In only his second season, the young backstopper played in all 70 of the Bruins' games, becoming the last goalie of his time to do so. Johnston was also one of the last goalies to adopt a face mask after he was hit by a Bobby Orr shot in pre-game warm up in 1965.

Johnston was on hand as the Bruins built around the likes of Orr, Phil Esposito and Johnny Bucyk to become a league power in the late 1960s. By this time he was playing nearly 40 games a season but was definitely the number 2 goalie behind Gerry Cheevers.

The Bruins won the Stanley Cup in 1970 with Johnson as the second stringer. Two years later he led all post-season netminders with six wins and a 1.86 goals against average as the Bruins won their second title in three seasons. A few months later, Johnston was honoured by being named the spare goaltender for Team Canada in the Summit Series versus the Soviet Union.

Johnston played the 1972-73 season with Boston but the club faltered in the Stanley Cup quarter-finals with Jacques Plante in net. It turned out that he was the "player to be named -later" in the late-season trade that brought Plante from Toronto to Beantown. Johnston split the Toronto goaltending chores with Doug Favell and Dunc Wilson in 1973-74 then was traded to St. Louis for Gary Sabourin. He played over three years for a Blues team that was fairly weak in their own zone. He was sold to Chicago in January 1978 and played four regular season games before retiring at the age of 42.

After retiring as a player, Johnston became interested in coaching. Since he often contributed to instruction at practice in his latter years on the ice, this was a natural transition for him. In 1979-80, he guided the Chicago Black Hawks to a 14-point improvement but the club was swept easily by the Buffalo Sabres in the quarter-finals.
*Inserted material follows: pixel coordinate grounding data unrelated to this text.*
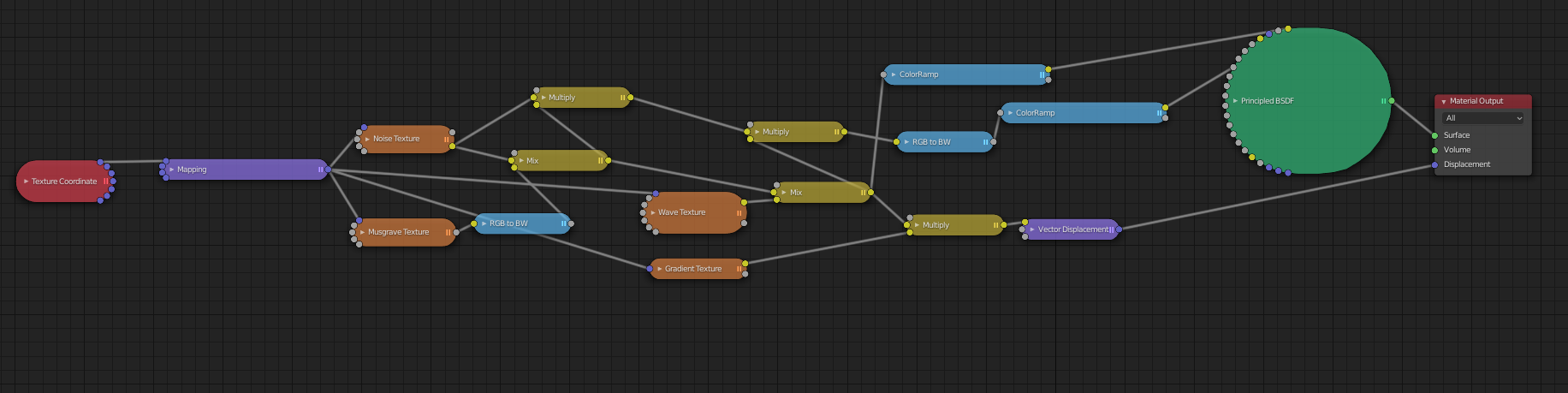Open the All target dropdown

1482,118
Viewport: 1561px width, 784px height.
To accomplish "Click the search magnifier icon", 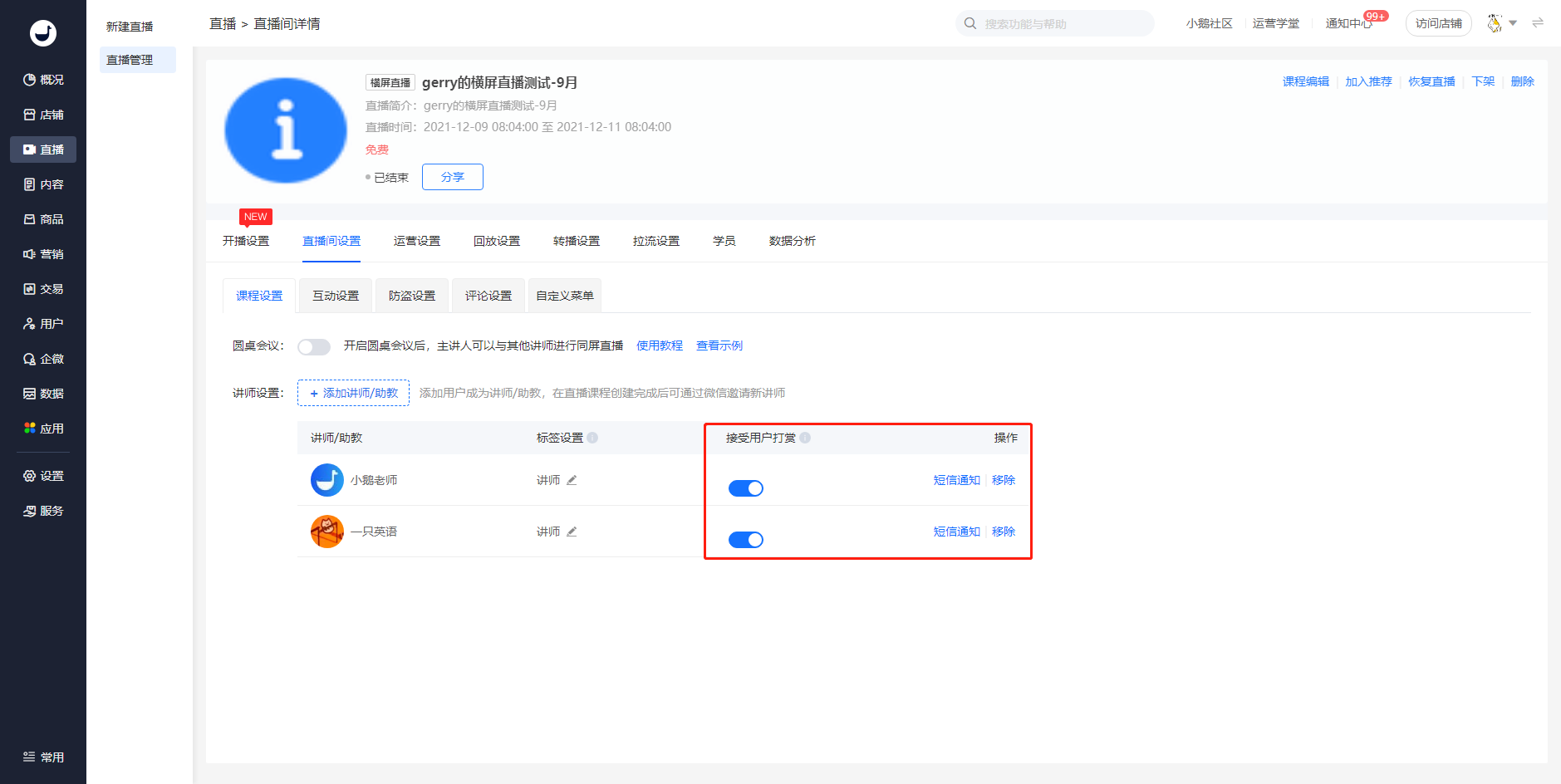I will click(970, 23).
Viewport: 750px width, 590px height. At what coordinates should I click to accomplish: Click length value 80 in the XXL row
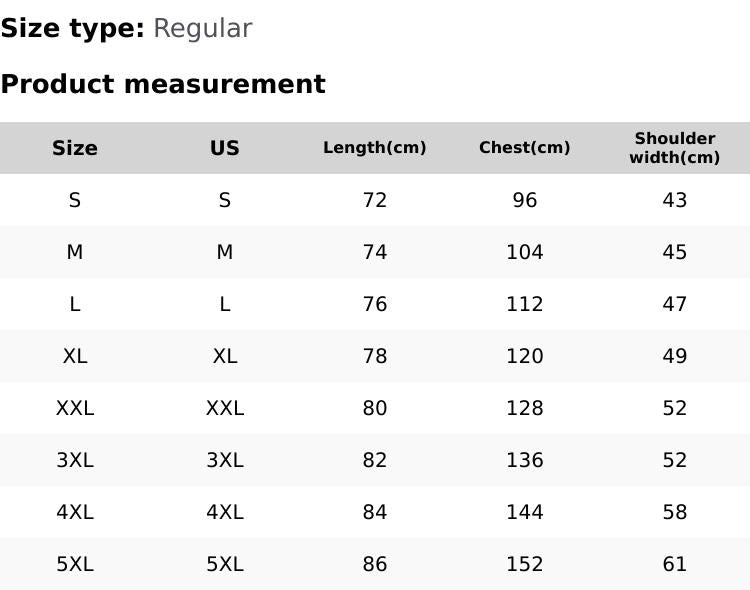pos(375,408)
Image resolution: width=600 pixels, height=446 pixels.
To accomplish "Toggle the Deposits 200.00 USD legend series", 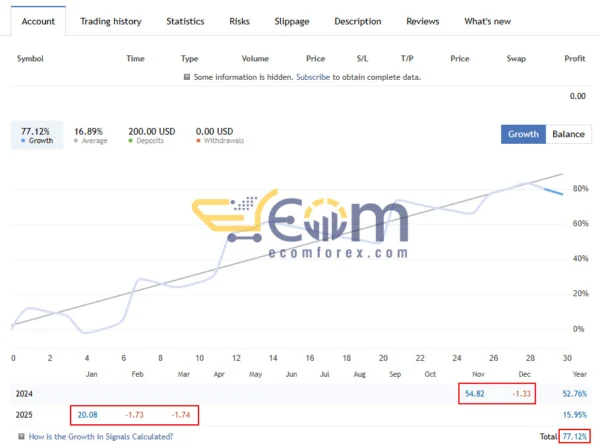I will pyautogui.click(x=151, y=135).
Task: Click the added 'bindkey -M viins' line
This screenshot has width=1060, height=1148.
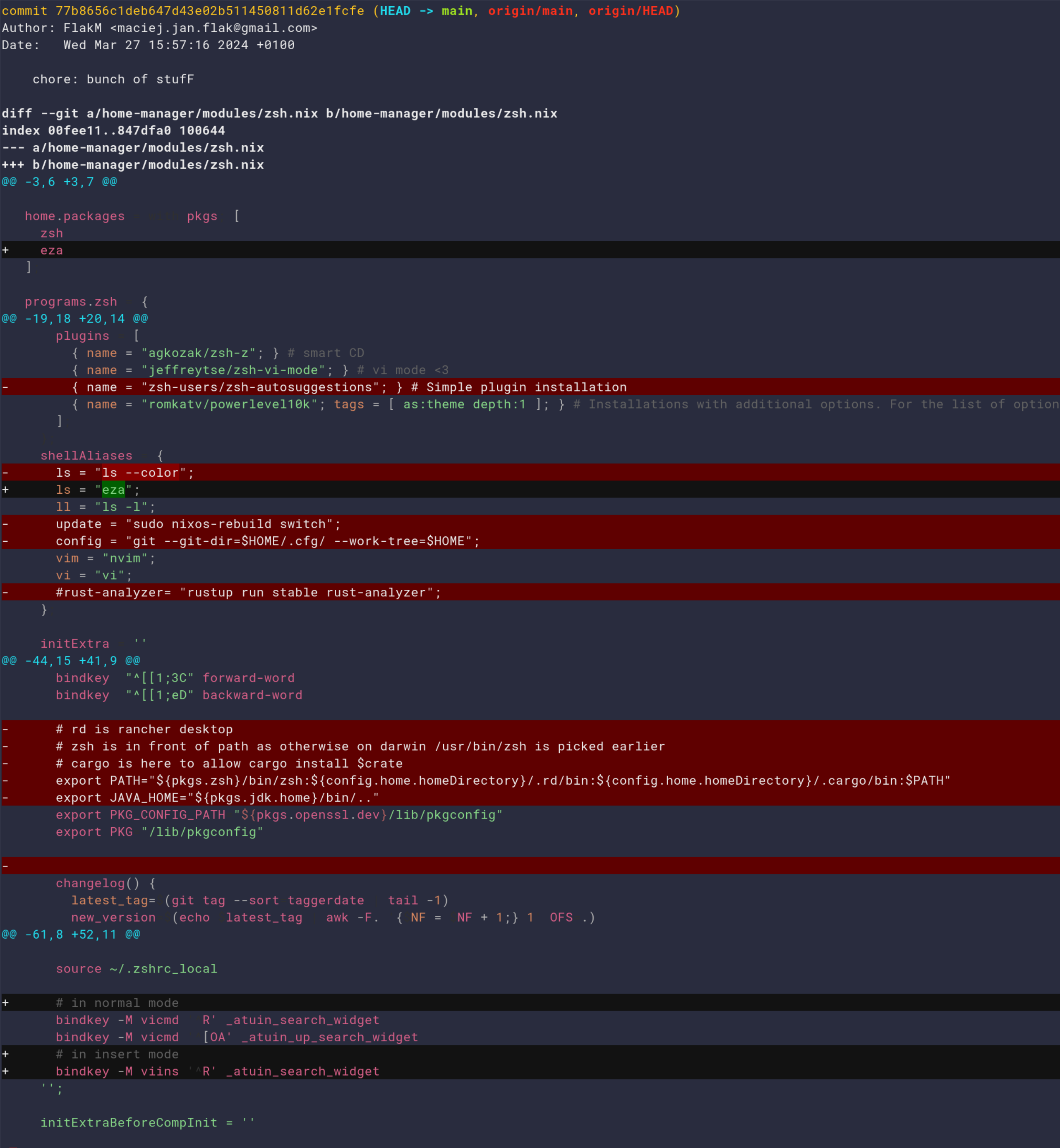Action: pos(530,1071)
When Chicago opted to go with ex-Hawk Keith Magnuson, as bench boss, Johnston surfaced in Pittsburgh as the Penguins' head coach. He spent three years behind the Pittsburgh bench before moving up to the general manager's position. In June 1984 Johnston's announced a change in the Penguins' fortunes when he called out Mario Lemieux's name as the top pick at the NHL Entry Draft. Johnston remained with the Pens' until 1987-88.

Johnston served as the general manager of the Hartford Whalers from 1989 to 1992 but was released after he couldn't get the team past the first round of the playoffs. Between 1993 and 1997 he returned to the Pittsburgh bench and guided the team to a 153-98-25 record and a birth in the semi-finals in 1996.

The career of netminder Eddie Johnston straddled the NHL's Original Six and Expansion eras. He also witnessed first hand the transformation of the Boston Bruins from league doormats to Stanley Cup champions. Overall, he played in nearly 600 regular season games and was considered a steady if unspectacular player.

Claude Dufour - In The System 1955-64

Claude Dufour was a career minor league goaltender who toiled in the Montreal Canadiens system for ten years, playing with almost as many teams in those years.

Born in Trois Rivieres, Quebec on August 13, 1936, Dufour joined the Ottawa Junior Canadiens of the QHL for 10 games as a 20 year old in 1955-56. Later in the season, he managed one start with the Hull Ottawa Canadiens of OHA Senior League.

Dufour later appeared with Chicoutimi Sagueneens (1957-58), Quebec Aces (1957-58), and Trois Rivieres Lions (1958-59) of the QHL before moving through the AHL with Cleveland, Springfield, and Quebec once more.

After a pair of of one season runs in the EPHL with North Bay Trappers and Hull Ottawa Canadiens, Dufour headed west to the WHL for successive seasons with the Spokane Comets (1962-63) and Seattle Totems (1963-64).

Dufour ended his career with three seasons of play with the Hershey Bears of the AHL, seeing action in 126 games over 3 seasons before calling it quits in 1967.